Mozilla developers identified and fixed several memory safety bugs in the
browser engine used in Firefox and other Mozilla-based products. Some of
these bugs showed evidence of memory corruption under certain
circumstances, and we presume that with enough effort at least some of
these could be exploited to run arbitrary code.

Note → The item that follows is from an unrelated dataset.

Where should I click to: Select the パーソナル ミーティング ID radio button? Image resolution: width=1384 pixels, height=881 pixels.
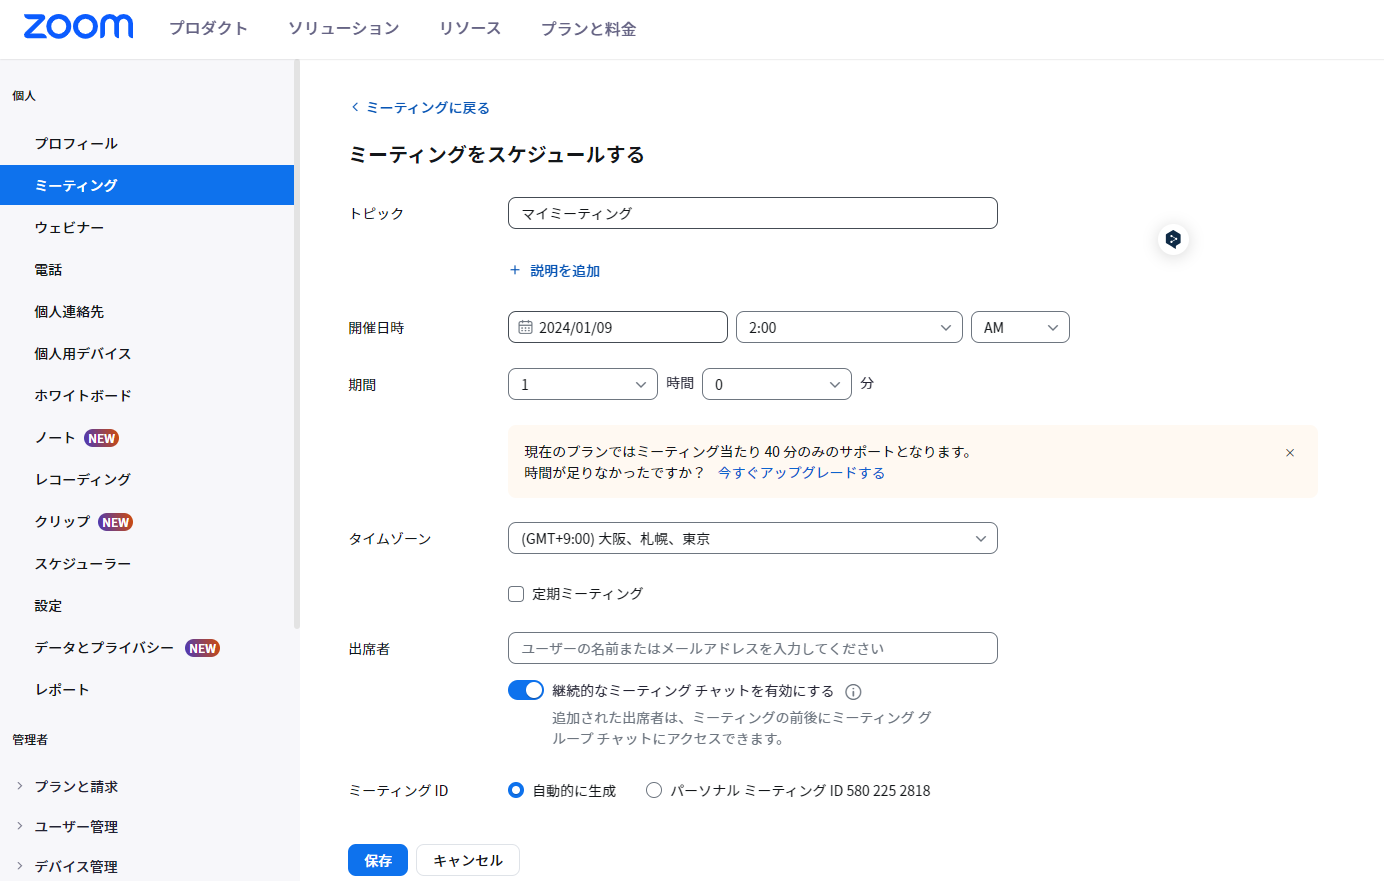click(653, 790)
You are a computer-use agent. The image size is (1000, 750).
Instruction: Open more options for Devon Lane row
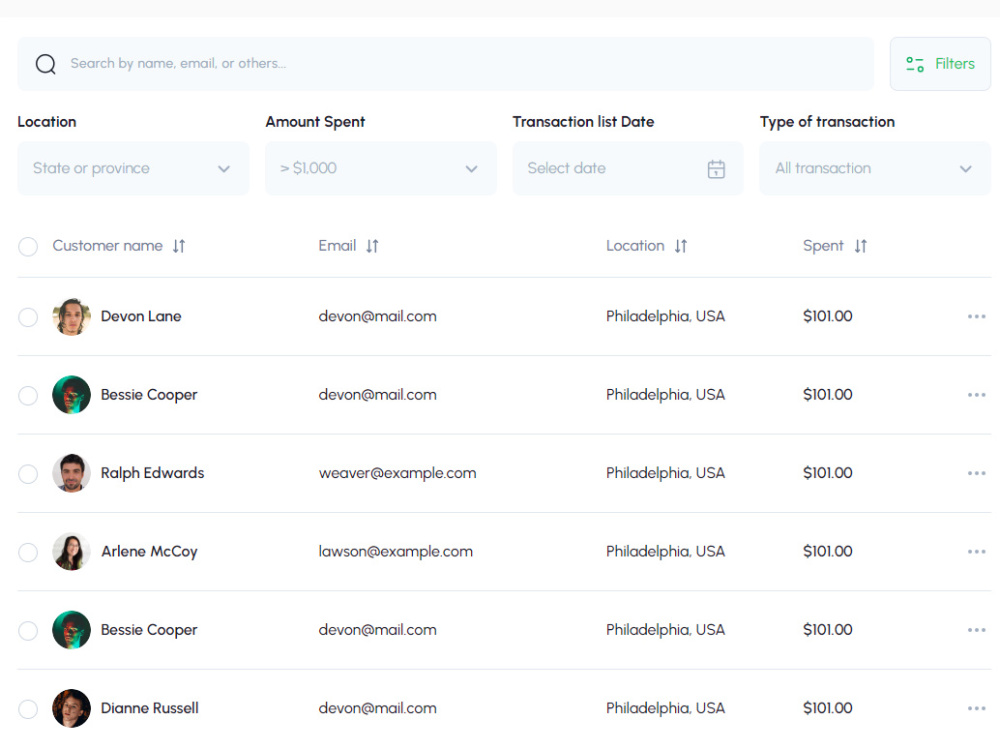976,316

Jesse Ruderman, David Anderson and Johnny Stenback reported memory safety
problems that affected Firefox 3.6 only.
This is now public: http://www.mozilla.org/security/announce/2010/mfsa2010-34.html
This issue has been addressed in following products:
Red Hat Enterprise Linux 4
Red Hat Enterprise Linux 5
Via RHSA-2010:0547 https://rhn.redhat.com/errata/RHSA-2010-0547.html
xulrunner-18.104.22.168-1.fc13, firefox-3.6.7-1.fc13, mozvoikko-1.0-12.fc13, gnome-web-photo-0.9-10.fc13, perl-Gtk2-MozEmbed-0.08-6.fc13.15, gnome-python2-extras-2.25.3-20.fc13, galeon-2.0.7-30.fc13 has been pushed to the Fedora 13 stable repository. If problems still persist, please make note of it in this bug report.
thunderbird-3.1.1-1.fc13, sunbird-1.0-0.26.b2pre.fc13 has been pushed to the Fedora 13 stable repository. If problems still persist, please make note of it in this bug report.